Single by Sonohra

from the album Liberi da sempre
- Released: 26 February 2008 (Italy)
- Genre: Pop rock
- Length: 3:49
- Label: Sony BMG
- Songwriters: Luca Fainello; Diego Fainello; Roberto Tini;
- Producer: Roberto Tini

= L'amore (Sonohra song) =

"L'amore" is a song by Italian duo Sonohra, released as their debut single in February 2008, and included in their first studio album, titled Liberi da sempre. The song was the group's Sanremo Music Festival 2008 entry, and won the competition in the Newcomers' section. A Spanish-language version of the song, titled "Buscando l'amor", was also recorded by the band and featured on their album Libres.
Sonohra also translated and recorded the song in English, under the title "Love Is Here".
In 2022, "L'amore" was re-recorded and re-released to Italian radio stations.

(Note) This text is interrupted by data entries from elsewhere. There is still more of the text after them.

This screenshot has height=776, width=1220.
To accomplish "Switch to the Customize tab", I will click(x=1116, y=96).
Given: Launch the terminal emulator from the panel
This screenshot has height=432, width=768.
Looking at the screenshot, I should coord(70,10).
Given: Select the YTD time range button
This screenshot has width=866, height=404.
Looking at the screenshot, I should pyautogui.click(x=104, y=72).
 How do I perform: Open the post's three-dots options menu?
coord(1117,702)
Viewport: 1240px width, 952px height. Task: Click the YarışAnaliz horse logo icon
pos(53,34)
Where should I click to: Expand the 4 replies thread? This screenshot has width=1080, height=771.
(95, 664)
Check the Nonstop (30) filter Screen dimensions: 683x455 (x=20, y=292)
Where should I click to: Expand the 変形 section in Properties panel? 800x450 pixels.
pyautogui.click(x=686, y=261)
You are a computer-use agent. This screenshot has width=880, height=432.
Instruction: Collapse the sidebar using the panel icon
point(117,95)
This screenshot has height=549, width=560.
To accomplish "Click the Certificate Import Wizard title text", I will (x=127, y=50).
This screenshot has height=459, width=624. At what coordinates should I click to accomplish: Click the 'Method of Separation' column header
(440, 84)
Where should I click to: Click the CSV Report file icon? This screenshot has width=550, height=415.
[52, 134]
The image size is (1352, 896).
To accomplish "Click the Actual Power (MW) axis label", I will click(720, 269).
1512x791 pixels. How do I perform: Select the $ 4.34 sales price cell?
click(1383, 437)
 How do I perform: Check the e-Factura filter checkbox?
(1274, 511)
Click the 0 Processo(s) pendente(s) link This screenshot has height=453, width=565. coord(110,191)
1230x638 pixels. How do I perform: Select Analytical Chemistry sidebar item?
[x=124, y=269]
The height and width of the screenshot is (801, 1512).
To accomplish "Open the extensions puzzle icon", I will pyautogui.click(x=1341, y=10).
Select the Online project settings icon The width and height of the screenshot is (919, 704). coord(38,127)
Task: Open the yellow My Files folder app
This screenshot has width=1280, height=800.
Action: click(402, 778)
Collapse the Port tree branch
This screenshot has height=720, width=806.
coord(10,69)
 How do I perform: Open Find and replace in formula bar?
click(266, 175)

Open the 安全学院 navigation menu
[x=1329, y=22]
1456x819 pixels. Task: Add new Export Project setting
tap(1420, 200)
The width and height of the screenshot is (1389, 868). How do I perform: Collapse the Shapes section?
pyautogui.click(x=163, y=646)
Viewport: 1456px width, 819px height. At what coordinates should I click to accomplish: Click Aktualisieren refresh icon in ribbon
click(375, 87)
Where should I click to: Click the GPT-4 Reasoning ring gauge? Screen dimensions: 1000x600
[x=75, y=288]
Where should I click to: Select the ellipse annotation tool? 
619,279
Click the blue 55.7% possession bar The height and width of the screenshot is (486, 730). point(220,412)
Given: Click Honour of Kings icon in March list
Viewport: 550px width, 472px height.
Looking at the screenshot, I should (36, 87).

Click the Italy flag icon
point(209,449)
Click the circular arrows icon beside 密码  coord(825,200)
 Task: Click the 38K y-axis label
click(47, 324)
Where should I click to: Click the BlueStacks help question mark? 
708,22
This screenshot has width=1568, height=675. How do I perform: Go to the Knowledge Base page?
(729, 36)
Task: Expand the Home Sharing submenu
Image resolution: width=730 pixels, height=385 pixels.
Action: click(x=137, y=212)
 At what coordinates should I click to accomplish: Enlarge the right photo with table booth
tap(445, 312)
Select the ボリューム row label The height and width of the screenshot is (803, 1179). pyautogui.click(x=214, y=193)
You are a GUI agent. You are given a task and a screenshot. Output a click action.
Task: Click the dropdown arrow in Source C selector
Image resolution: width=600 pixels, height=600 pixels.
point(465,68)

The song received the award for Tormentone dell'anno (Catchphrase of the year) at the 2008 Italian Nickelodeon Kids' Choice Awards.

==Background==
The song was written by producer Roberto Tini and Sonohra members Diego Fainello and Luca Fainello.
The duo revealed that "L'amore" was inspired by an English girl they met while playing in pubs, before they rose to fame with their music. Luca fell in love with her at first sight, but the girl had to come back to England after one day only. Therefore, the song's lyrics "describe a lovestory, which is impossible due to the distance between two people who don't know anything about each other, and live too far to manage to deepen their connection".

==Music video==
The music video for the song was filmed on the Cliffs of Moher, in Ireland, by director Antonella Schioppa. During an interview, the band claimed they felt the Irish landscape was a good choice to describe the personal experience the song is based on.

==Charts==

| Chart (2008) | Peak position |
|---|---|
| Italy (FIMI) | 6 |

==Certifications==

| Region | Certification | Certified units/sales |
| Italy (FIMI) | Gold | 50,000^{‡} |
^{‡} Sales+streaming figures based on certification alone.